■ Work order: Going from the line that contains "Given: Click the" to the last line of the material below, repeat every line exactly.
*** Opening Material shown ***
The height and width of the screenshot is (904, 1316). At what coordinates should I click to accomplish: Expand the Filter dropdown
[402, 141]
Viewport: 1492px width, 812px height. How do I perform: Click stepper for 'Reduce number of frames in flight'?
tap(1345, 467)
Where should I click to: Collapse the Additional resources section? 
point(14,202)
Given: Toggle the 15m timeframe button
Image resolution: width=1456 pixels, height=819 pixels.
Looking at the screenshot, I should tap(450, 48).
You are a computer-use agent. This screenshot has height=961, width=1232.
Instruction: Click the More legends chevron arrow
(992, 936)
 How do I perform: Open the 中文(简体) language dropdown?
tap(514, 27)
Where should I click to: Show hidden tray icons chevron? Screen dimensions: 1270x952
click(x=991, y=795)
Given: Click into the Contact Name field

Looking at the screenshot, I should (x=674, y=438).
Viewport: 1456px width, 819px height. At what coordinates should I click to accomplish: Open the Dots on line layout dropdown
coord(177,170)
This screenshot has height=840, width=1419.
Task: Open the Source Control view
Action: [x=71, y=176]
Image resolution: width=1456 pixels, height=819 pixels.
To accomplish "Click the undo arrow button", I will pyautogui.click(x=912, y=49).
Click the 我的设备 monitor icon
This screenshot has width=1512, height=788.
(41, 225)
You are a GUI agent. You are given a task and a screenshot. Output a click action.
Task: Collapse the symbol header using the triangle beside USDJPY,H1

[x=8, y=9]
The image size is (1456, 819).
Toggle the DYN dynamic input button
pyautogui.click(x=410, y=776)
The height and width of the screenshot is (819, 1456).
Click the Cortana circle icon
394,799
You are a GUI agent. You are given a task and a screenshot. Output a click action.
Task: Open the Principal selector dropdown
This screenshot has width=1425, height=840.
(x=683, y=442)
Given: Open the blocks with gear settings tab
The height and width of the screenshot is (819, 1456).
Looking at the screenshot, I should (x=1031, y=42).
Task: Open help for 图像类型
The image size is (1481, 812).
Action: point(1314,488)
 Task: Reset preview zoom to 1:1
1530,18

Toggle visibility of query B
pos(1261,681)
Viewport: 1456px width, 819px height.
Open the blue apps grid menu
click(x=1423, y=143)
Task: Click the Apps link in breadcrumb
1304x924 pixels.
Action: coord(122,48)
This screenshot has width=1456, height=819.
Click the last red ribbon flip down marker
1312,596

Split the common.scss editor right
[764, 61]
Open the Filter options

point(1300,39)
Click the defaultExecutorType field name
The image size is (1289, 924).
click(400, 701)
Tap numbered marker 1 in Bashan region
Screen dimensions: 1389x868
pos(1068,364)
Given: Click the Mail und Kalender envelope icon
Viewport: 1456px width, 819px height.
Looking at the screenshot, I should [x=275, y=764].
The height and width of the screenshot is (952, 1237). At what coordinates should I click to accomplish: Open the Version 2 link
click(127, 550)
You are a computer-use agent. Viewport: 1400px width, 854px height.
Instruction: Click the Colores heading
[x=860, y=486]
*** Closing Material shown ***
■ Solution:
Given: Click the Mail und Kalender envelope icon
Viewport: 1456px width, 819px height.
Looking at the screenshot, I should [x=275, y=764].
The height and width of the screenshot is (952, 1237). At what coordinates should I click to accomplish: Open the Version 2 link
click(127, 550)
You are a computer-use agent. Viewport: 1400px width, 854px height.
Instruction: Click the Colores heading
[x=860, y=486]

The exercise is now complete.